-------- Information given --------
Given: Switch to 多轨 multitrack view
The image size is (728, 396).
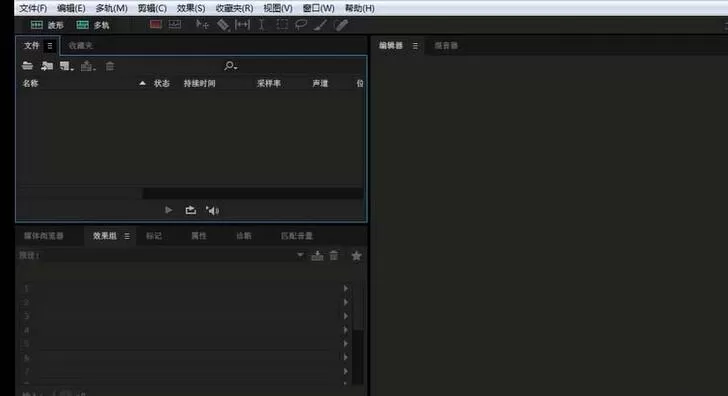Looking at the screenshot, I should pos(93,25).
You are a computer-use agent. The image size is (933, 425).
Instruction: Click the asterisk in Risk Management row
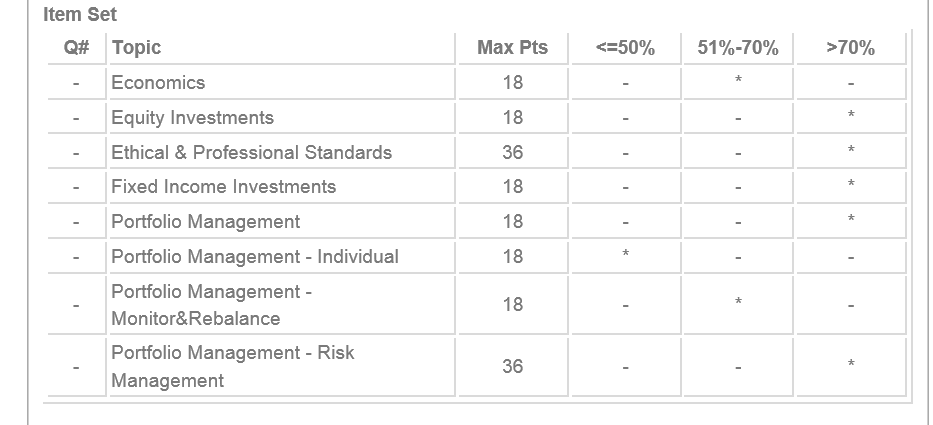tap(851, 366)
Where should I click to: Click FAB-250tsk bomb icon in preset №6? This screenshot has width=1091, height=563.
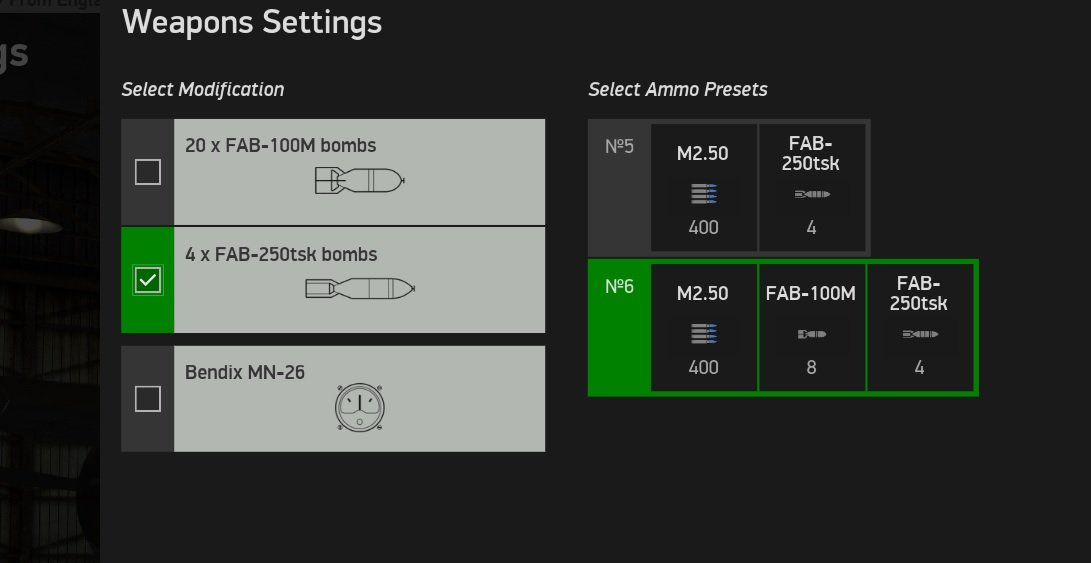(x=919, y=334)
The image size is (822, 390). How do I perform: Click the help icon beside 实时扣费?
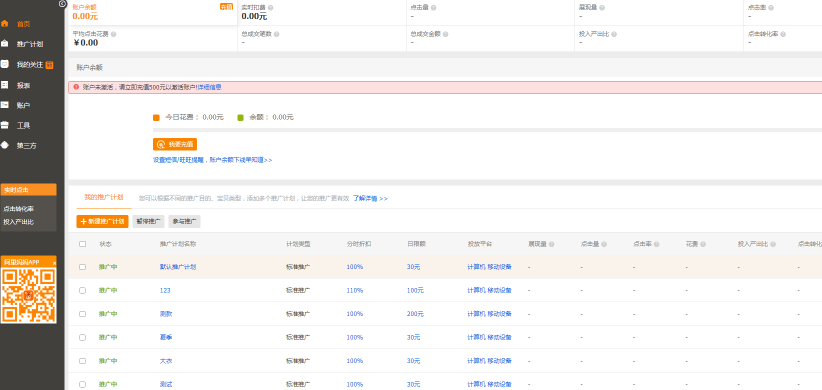271,8
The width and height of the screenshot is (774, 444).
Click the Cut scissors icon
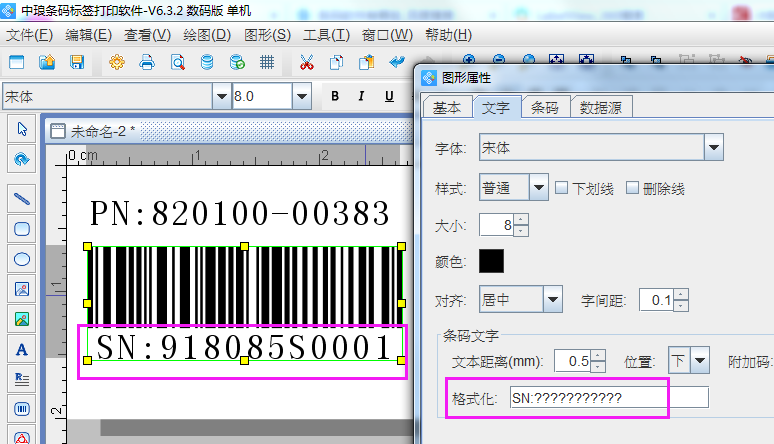tap(306, 62)
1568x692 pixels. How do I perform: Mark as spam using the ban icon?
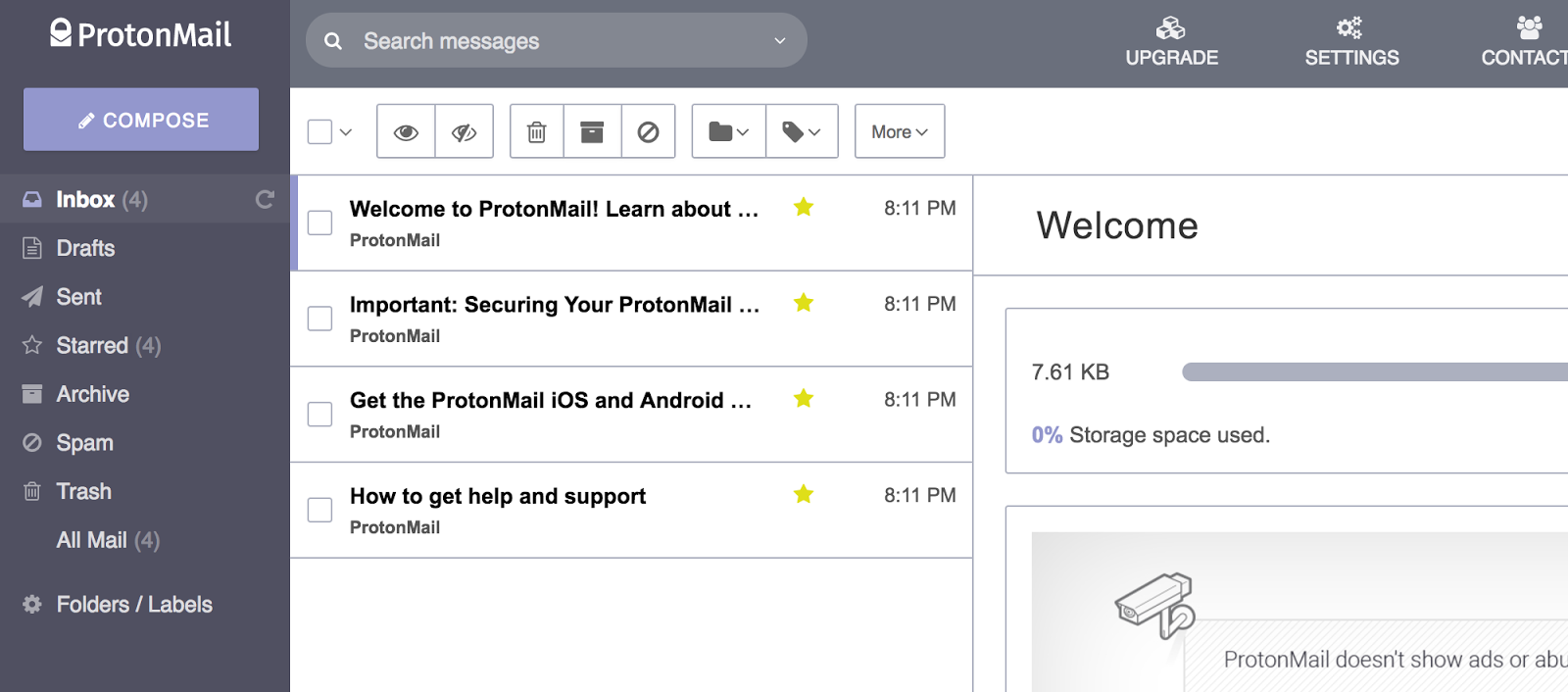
--------
**Task directions:** Edit all of the material above so that every "icon" becomes "symbol" and nothing else changes. Leave the pictures out of your answer.

**Result:**
Given: Switch to 多轨 multitrack view
The image size is (728, 396).
Looking at the screenshot, I should pos(93,25).
You are a computer-use agent. The image size is (933, 425).
Instruction: Click the asterisk in Risk Management row
tap(851, 366)
Where should I click to: Click FAB-250tsk bomb symbol in preset №6? This screenshot has width=1091, height=563.
(x=919, y=334)
The image size is (822, 390). How do I perform: Click the help symbol beside 实时扣费?
271,8
The width and height of the screenshot is (774, 444).
Click the Cut scissors symbol
tap(306, 62)
1568x692 pixels. How do I perform: Mark as spam using the ban symbol?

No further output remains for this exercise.